> _WORK INSTRUCTION_:
All that should come back is the lines of the data below from the one containing "Lahat (45, 279)" to the one containing "81 Tahun Indonesia", inclusive, exactly as they stand.

> _RAW DATA_:
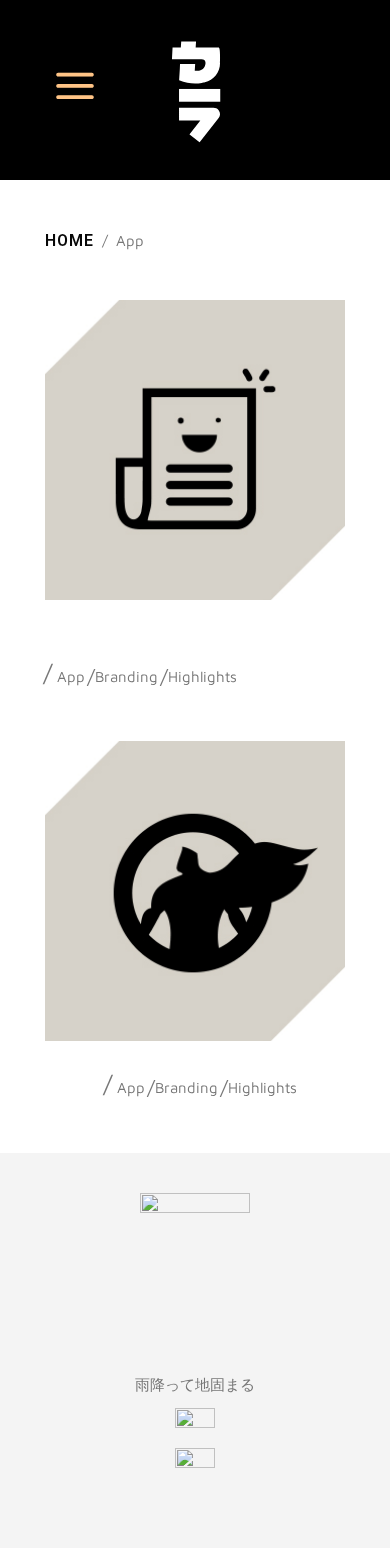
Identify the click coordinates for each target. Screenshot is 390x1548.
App (71, 676)
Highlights (202, 676)
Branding (126, 676)
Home (69, 240)
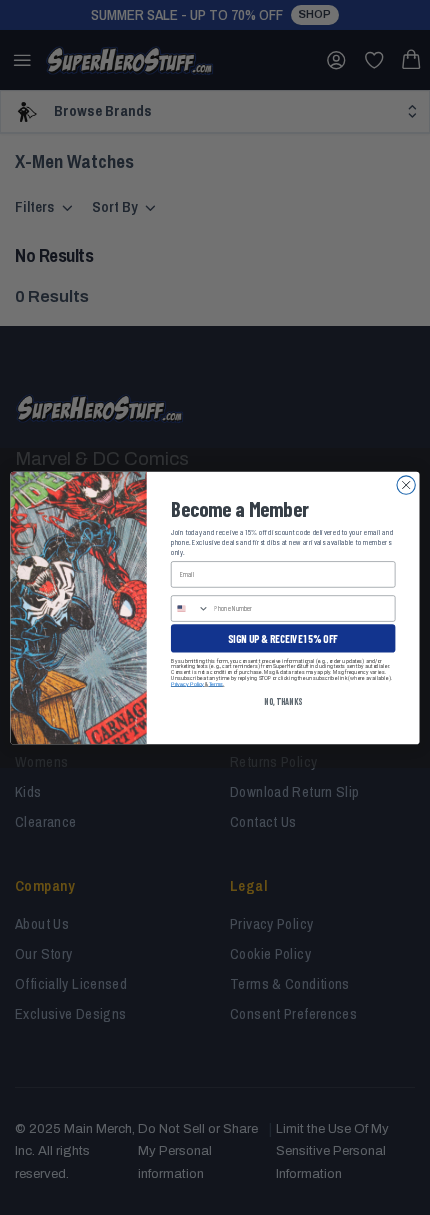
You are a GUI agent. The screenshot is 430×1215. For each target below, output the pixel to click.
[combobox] (190, 607)
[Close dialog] (406, 484)
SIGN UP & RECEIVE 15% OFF (283, 637)
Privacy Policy (187, 683)
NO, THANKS (283, 701)
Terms (216, 683)
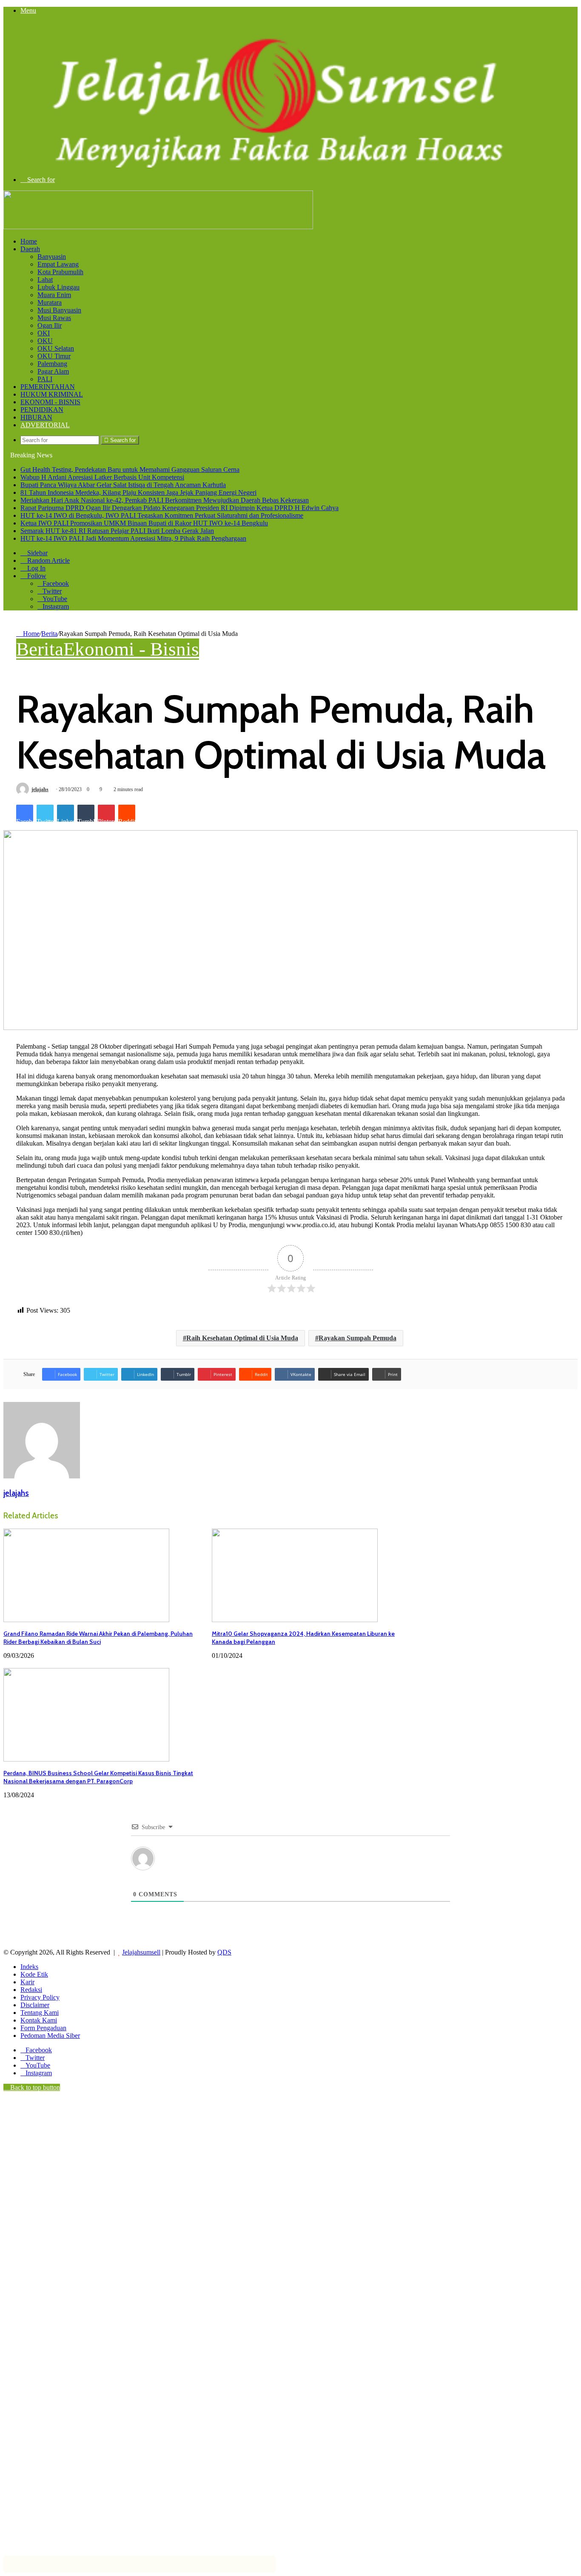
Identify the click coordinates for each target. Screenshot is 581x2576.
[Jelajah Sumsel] (271, 165)
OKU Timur (54, 356)
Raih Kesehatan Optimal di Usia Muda (242, 1338)
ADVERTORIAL (45, 424)
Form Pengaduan (43, 2027)
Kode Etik (34, 1974)
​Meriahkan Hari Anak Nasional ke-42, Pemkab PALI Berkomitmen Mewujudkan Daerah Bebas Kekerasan (164, 500)
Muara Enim (54, 294)
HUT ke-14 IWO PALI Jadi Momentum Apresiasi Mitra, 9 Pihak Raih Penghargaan (133, 538)
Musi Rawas (54, 317)
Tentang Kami (39, 2012)
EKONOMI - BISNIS (50, 402)
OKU (45, 340)
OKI (43, 333)
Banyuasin (51, 256)
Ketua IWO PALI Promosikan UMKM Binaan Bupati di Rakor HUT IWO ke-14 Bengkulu (144, 523)
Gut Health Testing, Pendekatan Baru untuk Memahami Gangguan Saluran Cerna (129, 469)
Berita (49, 633)
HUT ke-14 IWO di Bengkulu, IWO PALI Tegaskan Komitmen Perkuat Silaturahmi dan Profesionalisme (161, 515)
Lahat (45, 279)
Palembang (52, 363)
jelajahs (39, 789)
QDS (224, 1952)
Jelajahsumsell (141, 1952)
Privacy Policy (40, 1997)
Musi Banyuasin (59, 310)
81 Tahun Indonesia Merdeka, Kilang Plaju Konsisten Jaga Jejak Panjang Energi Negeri (138, 492)
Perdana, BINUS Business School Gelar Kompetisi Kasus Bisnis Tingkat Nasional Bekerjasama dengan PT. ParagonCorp (98, 1777)
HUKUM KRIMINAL (51, 394)
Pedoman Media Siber (50, 2035)
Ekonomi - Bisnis (131, 649)
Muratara (49, 302)
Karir (27, 1982)
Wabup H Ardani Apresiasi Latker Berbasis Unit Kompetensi (102, 477)
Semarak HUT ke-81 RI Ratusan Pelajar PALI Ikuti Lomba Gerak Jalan (117, 530)
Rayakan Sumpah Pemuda (357, 1338)
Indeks (29, 1966)
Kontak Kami (38, 2020)
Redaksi (31, 1989)
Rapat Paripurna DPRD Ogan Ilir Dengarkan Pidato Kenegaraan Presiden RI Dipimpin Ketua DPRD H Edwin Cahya (179, 507)
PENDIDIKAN (41, 409)
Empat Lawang (58, 264)
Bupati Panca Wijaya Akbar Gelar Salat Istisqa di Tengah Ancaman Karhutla (123, 484)
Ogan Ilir (49, 325)
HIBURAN (36, 417)
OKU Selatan (55, 348)
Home (28, 241)
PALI (44, 379)
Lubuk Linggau (58, 287)
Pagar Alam (53, 371)
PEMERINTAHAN (47, 386)
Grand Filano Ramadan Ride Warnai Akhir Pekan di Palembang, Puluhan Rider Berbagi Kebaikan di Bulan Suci (98, 1637)
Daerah (30, 248)
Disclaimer (34, 2005)
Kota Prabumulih (60, 271)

> _PROBLEM SOLUTION_:
Lahat (45, 279)
Palembang (52, 363)
jelajahs (39, 789)
QDS (224, 1952)
Jelajahsumsell (141, 1952)
Privacy Policy (40, 1997)
Musi Banyuasin (59, 310)
81 Tahun Indonesia Merdeka, Kilang Plaju Konsisten Jaga Jejak Panjang Energi Negeri (138, 492)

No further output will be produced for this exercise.